Well-rounded applications

@bomerr just keeps giving terrible advice about starting a smattering of unrelated activities. And doubles down every time someone challenges it as wrong headed. OP, do the ECs you are interested in. Spend more time on the volunteer activities you have already started. Don’t worry about the person you work with recording your time, no one goes back to ask. Just make an honest assessment of what you have already spent and go from there.

In addition to adding some more volunteer time at the things you have already been doing, can you be a referee or work with a youth league in some way in one of your sports?

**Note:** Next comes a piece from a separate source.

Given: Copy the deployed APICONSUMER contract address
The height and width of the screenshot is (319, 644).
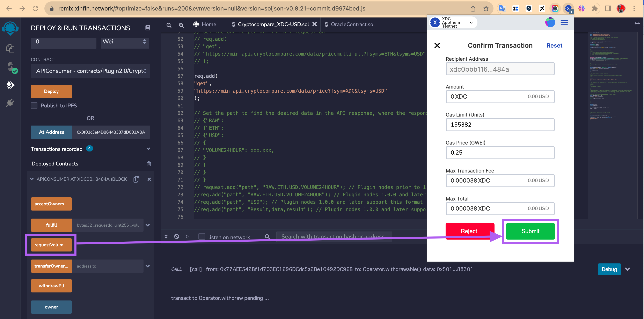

Don’t sweat the leadership thing too much. One of my kids got into U of Chicago, Swarthmore, Harvey Mudd, and Carleton with no leadership (no team captain, no club offices, nothing). She was a really strong individual performer in one of her activities (had a team and individual component), though. When asked about leadership in a college essay, she was able to talk about being a leader by example. Your mentoring volunteer work is a kind of leadership, too. Leaders aren’t all standing in front of the room with a title. They are working hard to help their organizations succeed, motivating others who are working alongside them, and sometimes quietly influencing in the background.

And do NOT worry about diversifying. If you had just one activity, I would say you should branch out a bit. But you have a couple of sports and some volunteer time. You are fine, just keep doing what you are doing.